Our worlds are full of technology, which can be a great thing, but it can also mean that our worlds are full of distractions.
In a world of notifications and instant messaging, it can be extremely hard to stay focused. The creators of Specs: the first productivity boosting smart glasses, have attempted to solve that problem.
In this article we’ll go over the Indiegogo campaign for Specs and provide you with all of the information you need to make an informed purchasing decision.
The Indiegogo Campaign by Auctify
The first flaw that I saw was that it appears that they make the security of Specs seem better than it is. They don’t store your info on a server.
So, they say it’s impossible for someone to get your information from the app without actually physically breaking into your phone and getting it.
However, anyone who’s adept at hacking cell phones doesn’t need to physically be in control of your phone to control it and get information from it. That’s why there are so many RFID phone products on the market now.
That doesn’t mean Specs are less secure than other products, this is just to say that their advertisement can seem a bit misleading.
Our Analysis and Review
One of the features that they’re really playing up with Specs is their bone conduction speakers.
Bone conduction speakers and headphones are a really great idea for those with hearing problems or hearing aids.

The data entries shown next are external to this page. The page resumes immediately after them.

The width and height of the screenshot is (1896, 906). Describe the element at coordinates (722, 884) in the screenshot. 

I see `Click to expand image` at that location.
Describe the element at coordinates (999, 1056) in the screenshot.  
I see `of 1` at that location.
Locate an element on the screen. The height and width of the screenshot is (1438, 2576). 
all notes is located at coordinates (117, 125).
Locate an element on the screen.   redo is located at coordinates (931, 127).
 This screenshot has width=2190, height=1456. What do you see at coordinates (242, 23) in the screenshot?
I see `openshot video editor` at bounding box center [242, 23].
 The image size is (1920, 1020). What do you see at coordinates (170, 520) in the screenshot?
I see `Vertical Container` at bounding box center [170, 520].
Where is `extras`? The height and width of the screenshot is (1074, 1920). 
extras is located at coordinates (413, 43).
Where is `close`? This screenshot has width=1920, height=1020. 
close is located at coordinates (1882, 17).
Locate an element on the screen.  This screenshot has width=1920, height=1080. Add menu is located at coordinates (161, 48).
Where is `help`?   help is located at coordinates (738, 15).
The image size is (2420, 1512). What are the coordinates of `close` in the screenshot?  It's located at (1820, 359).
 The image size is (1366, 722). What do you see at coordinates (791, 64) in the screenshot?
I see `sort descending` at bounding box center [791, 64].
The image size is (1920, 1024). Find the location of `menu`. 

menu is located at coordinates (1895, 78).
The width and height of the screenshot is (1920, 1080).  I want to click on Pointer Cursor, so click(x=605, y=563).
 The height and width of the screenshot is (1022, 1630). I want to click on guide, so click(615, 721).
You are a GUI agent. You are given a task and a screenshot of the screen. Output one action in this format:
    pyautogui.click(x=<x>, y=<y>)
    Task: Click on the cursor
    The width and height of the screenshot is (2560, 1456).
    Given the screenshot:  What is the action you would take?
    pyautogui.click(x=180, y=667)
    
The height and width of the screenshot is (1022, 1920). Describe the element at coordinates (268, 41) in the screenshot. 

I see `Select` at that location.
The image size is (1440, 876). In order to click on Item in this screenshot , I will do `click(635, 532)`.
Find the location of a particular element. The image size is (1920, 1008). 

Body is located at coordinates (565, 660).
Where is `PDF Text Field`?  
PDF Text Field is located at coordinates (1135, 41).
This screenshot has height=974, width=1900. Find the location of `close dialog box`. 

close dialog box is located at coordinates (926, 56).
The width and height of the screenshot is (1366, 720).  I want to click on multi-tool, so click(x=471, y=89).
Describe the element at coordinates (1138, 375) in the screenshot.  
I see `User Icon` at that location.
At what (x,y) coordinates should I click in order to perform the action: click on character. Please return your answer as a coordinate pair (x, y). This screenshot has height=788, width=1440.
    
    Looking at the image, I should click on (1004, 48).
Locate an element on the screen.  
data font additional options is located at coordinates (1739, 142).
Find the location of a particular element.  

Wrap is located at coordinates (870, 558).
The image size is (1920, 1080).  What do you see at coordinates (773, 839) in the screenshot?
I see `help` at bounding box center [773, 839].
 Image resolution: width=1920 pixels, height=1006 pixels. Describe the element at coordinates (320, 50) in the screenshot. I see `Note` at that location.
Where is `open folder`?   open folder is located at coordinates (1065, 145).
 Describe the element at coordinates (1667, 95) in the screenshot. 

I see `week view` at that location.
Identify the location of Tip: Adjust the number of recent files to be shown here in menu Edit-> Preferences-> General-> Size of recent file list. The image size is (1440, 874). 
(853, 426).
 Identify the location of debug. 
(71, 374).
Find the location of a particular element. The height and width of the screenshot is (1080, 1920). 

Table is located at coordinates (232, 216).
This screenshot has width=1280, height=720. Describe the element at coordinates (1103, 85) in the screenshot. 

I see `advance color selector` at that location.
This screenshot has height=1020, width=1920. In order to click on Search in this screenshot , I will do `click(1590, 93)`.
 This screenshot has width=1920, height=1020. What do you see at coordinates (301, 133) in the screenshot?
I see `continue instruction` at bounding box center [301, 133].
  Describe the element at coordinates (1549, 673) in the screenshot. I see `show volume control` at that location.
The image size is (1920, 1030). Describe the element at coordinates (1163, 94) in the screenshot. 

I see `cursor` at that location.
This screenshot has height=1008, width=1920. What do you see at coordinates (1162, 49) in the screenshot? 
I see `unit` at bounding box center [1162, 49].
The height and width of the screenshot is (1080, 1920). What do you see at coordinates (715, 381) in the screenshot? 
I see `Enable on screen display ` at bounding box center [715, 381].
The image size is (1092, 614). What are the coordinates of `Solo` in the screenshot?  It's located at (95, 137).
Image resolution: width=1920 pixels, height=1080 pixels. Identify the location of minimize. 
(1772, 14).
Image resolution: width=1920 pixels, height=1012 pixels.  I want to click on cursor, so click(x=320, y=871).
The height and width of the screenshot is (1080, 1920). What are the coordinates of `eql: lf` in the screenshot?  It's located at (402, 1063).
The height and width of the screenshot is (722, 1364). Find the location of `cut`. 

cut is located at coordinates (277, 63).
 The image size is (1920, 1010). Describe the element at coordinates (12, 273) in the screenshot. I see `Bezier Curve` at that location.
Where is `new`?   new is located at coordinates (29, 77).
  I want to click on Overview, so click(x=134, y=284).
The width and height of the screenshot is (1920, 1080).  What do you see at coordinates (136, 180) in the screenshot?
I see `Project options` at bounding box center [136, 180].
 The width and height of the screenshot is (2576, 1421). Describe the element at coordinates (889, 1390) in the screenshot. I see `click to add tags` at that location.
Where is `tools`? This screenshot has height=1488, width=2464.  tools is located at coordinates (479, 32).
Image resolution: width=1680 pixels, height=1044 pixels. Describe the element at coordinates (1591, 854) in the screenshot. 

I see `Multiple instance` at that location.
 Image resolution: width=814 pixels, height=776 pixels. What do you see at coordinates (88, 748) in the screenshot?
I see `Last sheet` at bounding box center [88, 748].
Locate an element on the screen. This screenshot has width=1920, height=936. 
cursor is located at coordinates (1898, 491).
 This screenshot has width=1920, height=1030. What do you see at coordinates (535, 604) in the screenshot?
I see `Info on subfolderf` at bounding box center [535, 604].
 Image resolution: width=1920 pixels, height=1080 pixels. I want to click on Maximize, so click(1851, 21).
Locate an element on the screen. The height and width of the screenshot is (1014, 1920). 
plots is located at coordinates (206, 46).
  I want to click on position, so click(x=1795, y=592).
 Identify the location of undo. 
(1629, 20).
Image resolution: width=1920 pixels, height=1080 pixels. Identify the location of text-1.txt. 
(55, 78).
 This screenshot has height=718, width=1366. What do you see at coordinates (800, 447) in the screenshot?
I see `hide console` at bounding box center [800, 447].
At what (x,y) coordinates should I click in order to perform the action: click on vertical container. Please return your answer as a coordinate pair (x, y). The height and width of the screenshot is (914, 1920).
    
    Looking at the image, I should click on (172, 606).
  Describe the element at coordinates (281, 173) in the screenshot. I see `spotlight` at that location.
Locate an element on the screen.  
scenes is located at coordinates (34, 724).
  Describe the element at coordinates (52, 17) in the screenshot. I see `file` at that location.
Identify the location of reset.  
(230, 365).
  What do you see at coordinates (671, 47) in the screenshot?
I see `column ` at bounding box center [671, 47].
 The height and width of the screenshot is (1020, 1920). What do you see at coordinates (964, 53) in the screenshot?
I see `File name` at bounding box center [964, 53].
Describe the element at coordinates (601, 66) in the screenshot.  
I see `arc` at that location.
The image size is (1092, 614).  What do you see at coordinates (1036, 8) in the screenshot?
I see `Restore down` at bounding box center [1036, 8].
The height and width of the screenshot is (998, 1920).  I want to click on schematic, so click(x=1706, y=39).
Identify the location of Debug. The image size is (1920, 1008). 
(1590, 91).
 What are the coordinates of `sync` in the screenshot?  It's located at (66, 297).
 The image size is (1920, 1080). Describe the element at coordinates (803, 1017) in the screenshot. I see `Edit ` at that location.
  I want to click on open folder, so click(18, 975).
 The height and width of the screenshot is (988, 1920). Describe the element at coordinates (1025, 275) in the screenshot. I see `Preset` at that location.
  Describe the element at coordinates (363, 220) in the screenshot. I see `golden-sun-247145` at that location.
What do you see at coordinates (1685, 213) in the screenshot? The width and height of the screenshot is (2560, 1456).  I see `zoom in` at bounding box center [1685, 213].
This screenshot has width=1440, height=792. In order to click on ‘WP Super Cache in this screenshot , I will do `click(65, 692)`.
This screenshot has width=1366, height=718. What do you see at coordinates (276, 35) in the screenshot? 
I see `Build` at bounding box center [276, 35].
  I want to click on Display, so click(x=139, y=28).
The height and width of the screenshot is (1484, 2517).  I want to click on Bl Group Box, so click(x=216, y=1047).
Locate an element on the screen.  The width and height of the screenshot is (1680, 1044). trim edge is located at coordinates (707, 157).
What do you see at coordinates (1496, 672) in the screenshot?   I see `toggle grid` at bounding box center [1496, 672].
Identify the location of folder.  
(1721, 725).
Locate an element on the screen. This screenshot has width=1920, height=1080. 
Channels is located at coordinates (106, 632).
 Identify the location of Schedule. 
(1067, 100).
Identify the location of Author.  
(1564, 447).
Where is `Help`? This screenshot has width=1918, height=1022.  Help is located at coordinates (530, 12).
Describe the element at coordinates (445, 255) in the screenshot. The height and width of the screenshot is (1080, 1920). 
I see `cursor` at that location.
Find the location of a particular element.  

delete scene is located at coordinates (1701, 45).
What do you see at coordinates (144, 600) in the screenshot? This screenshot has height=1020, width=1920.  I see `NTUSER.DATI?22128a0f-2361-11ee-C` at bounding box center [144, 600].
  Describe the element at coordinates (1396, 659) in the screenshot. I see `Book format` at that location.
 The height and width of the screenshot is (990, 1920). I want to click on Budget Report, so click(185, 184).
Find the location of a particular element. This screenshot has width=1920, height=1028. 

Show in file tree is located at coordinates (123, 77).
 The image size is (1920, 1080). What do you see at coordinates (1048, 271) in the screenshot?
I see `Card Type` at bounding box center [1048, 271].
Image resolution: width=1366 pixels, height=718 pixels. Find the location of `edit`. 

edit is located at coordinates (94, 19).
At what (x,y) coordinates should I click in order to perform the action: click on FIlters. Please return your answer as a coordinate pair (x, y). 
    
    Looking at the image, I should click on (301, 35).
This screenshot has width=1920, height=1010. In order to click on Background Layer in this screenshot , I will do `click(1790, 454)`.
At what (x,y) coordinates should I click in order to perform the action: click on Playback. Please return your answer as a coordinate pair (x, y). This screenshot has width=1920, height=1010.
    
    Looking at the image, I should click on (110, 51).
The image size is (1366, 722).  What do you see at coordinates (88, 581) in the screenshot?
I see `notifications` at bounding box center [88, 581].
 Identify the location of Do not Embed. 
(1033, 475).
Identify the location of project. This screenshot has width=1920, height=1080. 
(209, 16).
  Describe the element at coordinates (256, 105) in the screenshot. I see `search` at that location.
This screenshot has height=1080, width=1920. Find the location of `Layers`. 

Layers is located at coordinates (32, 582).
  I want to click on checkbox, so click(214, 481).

They don’t fit over the ears or inside them, and they don’t vibrate the ear drum, so those with hearing problems love them.
But if you like good audio quality, bone conduction speakers are not the way to go. Listening to music this way is convenient because it’s fairly hands-free, but it’s going to be a lackluster experience and audiophiles aren’t going to be satisfied with the sound quality at all.
The Potential Shortcomings
There are several lens types available for Specs on this campaign.
For instance, there are non- prescription, non-prescription blue light blocking and tinted UV blocking lenses, as well as prescription and prescription progressive lenses.
But, say you want a prescription lens with UV or blue light blocking capabilities. Right now, that isn’t really an option. The creators have put in a sort of work-around for this.
If you select both the prescription and the non-prescription options and specify that you’re “stacking lenses”, they will manufacture you one set of lenses with all of the qualities you need.
The problem is that they don’t have the manufacturing process set up for anything more than the lens styles they’ve listed. They can do it, but it’s going to take longer, and they don’t specify how much longer it will take.
If you want something that’s not listed, it might actually be worth the wait, however.
The campaign advertises in several places that Specs are available in both prescription and non-prescription strengths. But you have to really do a deep dive and read through the whole campaign to get details about this. You have to have insurance to completely cover the prescription lenses.
They’re more expensive than the non-prescription Specs by $100. That’s not any different than the prices for regular glasses, really. But, you have to read through the whole campaign to find the prices, and it would be really easy for some people to think they’re both the same price.
Is the concept of Specs good or bad?
One of the major flaws that I find with Specs is one having to do with their concept. Procrastination can be a productivity- killer.
But, if you’ve got writer’s block or are having a hard time trying to solve a problem, stepping away from it for a bit and coming back with a fresh perspective can really help.
Eliminating procrastination altogether could very well remove some of the creative process and leave you producing a lower quality of work. So, relying on Specs to keep you on track all the time could be counterproductive.
The first smart-glass ever?
They aren’t the first productivity-boosting smart-glasses, as they claim. Years before Specs were on the market, Vuzix here came out with their M100 and M300 smart glasses.
Productivity with them is boosted through voice commands and not having to use cell phones and tablets. Pictures and videos can also be taken right from the spectacles. They don’t alert you when you’re distracted like Specs do, but they do integrate with other apps, and there are many apps that are specifically for boosting productivity.
So, do Specs really live up to the hype? It depends on if you really think you need the auditory reminder that you’re getting off track and need to focus.
Some people with severe ADHD could actually use them, and it might keep some people from abusing prescription drugs in order to simply focus. However, if you just want to be more productive, there are many different apps and extensions to help with that.